Ukraine considers ban on arms exports to Macedonia.

Reuters

KIEV, July 30 (Reuters) - Ukrainian Prime Minister Anatoly Kinakh said on Monday the government is considering putting a halt on arms exports to Macedonia in a bid to help peace talks in the country.

Kinakh's statement came only a week after U.S. National Security Adviser Condoleezza Rice urged Ukraine to stop weapons shipments to help push along a political solution to the conflict in the Balkan republic. "Ukraine is considering a temporary ban on supplying heavy ordnance to Macedonia while peace talks are going on in order not to deepen the conflict," Kinakh told a joint news conference with European Union foreign policy chief Javier Solana, who was on the first day of a six-day trip to Ukraine. Kinakh did not say when a final decision might be made.

Macedonian and ethnic Albanian leaders were locked in the third day of talks on Monday over a draft plan aimed at ending five months of clashes between ethnic Albanian guerrillas and government forces. Ukraine, which signed a bilateral treaty with Macedonia in 1999, has exported eight Mi-24 and Mi-8 helicopters and four Su-25 fighters to the Balkan country in the past few months.

• **Job**
Decide whether each statement below agrees with the report on Ukraine's arms exports to Macedonia, answering yes or no and quoting the words of the report that settle it.
1. Kinakh spoke at a joint news conference with Javier Solana.
2. The talks between Macedonian and ethnic Albanian leaders were in their second day on Monday.
3. Kinakh stated when a final decision would be made.

(Rows showing where targets appear)

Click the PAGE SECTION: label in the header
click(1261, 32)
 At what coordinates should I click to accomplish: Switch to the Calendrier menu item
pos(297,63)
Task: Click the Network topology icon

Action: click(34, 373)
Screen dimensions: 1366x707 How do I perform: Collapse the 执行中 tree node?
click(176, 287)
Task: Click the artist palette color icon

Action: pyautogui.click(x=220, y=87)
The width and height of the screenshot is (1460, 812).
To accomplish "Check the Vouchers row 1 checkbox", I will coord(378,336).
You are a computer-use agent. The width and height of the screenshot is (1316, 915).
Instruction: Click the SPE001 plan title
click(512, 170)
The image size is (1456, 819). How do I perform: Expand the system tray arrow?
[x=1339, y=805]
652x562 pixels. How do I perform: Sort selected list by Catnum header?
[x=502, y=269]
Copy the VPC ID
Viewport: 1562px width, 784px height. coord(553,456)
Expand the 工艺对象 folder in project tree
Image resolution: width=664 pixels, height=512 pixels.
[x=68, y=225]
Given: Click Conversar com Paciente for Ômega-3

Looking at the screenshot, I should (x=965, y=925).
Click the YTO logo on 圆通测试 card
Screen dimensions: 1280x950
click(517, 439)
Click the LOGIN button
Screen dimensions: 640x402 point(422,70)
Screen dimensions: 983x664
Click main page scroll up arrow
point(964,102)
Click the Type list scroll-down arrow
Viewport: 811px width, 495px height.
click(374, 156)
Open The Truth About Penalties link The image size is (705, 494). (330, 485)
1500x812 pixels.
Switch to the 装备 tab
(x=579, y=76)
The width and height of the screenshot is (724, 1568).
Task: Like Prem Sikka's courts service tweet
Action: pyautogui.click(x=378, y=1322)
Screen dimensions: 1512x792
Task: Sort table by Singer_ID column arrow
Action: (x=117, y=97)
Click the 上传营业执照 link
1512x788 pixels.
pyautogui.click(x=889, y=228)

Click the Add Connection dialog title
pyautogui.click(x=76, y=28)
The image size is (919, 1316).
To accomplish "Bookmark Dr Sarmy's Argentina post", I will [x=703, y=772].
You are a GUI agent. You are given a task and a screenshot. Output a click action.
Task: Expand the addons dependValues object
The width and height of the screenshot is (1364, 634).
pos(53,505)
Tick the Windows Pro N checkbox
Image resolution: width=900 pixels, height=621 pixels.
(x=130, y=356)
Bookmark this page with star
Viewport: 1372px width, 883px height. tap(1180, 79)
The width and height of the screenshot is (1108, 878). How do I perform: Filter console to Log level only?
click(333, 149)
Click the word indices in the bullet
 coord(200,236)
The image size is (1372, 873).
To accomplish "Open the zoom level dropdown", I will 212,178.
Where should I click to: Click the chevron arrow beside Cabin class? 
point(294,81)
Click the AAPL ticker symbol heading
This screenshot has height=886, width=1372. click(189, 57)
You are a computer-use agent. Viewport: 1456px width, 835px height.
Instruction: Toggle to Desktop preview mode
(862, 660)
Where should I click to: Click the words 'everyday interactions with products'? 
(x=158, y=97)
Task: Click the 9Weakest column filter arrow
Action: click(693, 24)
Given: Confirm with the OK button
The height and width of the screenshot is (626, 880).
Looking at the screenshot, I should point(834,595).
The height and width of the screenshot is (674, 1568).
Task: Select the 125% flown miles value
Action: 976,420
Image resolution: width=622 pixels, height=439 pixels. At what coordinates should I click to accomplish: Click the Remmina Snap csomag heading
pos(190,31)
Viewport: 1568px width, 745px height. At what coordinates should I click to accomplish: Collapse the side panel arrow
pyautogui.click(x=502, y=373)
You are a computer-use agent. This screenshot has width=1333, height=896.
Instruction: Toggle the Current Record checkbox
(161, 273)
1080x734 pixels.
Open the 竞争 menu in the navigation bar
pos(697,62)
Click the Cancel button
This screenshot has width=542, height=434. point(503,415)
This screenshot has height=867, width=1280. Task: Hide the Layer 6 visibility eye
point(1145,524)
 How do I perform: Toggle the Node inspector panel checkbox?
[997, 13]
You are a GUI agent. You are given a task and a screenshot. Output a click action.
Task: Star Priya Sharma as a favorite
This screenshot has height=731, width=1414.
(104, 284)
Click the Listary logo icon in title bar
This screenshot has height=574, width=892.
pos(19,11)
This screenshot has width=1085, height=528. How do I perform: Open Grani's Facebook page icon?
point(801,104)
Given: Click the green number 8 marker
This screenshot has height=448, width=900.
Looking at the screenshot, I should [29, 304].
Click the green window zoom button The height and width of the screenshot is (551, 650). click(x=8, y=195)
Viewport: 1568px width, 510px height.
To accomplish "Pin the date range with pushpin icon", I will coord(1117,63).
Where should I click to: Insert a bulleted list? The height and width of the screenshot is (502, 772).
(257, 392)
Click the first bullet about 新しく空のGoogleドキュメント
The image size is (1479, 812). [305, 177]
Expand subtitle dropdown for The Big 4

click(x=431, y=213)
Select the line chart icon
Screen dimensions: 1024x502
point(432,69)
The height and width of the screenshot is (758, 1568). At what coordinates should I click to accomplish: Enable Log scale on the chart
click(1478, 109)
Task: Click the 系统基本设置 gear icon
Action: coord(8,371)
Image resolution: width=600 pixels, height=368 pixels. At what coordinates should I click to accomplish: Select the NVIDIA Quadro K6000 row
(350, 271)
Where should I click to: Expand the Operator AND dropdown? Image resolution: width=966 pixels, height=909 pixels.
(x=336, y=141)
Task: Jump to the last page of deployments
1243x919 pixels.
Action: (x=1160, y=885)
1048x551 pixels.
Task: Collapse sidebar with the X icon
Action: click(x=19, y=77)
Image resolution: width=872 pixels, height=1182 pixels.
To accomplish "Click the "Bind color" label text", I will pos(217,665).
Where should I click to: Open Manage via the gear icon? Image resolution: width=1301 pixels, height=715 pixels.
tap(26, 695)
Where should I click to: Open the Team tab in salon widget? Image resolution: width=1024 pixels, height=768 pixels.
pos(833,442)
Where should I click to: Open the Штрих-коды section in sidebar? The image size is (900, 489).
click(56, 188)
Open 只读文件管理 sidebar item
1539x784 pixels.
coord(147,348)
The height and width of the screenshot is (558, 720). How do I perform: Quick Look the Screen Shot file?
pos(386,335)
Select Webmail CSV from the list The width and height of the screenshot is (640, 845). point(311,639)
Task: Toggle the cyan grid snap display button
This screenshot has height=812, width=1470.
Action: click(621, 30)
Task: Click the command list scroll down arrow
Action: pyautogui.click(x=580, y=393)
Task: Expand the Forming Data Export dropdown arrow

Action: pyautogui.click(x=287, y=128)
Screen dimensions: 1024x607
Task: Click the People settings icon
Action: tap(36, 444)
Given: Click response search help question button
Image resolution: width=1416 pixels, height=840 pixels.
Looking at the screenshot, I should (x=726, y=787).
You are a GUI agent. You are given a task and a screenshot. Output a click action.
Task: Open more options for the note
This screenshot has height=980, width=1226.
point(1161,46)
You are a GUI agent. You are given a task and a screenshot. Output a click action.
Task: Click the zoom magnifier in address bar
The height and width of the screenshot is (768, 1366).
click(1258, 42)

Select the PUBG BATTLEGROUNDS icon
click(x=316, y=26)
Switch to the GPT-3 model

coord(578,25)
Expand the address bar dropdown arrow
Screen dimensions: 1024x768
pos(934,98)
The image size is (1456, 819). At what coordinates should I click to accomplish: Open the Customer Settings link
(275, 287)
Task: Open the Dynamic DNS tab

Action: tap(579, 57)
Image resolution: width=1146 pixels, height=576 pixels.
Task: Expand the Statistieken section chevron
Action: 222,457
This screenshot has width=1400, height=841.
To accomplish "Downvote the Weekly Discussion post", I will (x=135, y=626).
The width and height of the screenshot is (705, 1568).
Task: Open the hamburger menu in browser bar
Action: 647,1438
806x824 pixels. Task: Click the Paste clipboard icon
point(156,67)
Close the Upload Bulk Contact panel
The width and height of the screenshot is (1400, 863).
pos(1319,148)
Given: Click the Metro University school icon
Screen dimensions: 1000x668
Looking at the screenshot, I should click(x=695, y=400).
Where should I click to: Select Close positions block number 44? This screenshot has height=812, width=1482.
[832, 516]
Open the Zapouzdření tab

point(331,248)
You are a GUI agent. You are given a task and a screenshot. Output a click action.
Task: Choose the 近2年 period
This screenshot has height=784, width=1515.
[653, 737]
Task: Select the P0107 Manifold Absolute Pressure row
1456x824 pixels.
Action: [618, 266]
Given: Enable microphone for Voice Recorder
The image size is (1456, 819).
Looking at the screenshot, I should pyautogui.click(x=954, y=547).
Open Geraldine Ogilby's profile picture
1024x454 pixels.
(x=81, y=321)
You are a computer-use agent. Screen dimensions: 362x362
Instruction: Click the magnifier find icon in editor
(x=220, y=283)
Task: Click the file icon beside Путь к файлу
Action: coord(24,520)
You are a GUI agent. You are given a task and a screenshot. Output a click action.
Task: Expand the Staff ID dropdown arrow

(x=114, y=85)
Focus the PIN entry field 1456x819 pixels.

• **Solution**
1. Yes: "Kinakh told a joint news conference with European Union foreign policy chief Javier Solana"
2. No: "Macedonian and ethnic Albanian leaders were locked in the third day of talks on Monday"
3. No: "Kinakh did not say when a final decision might be made."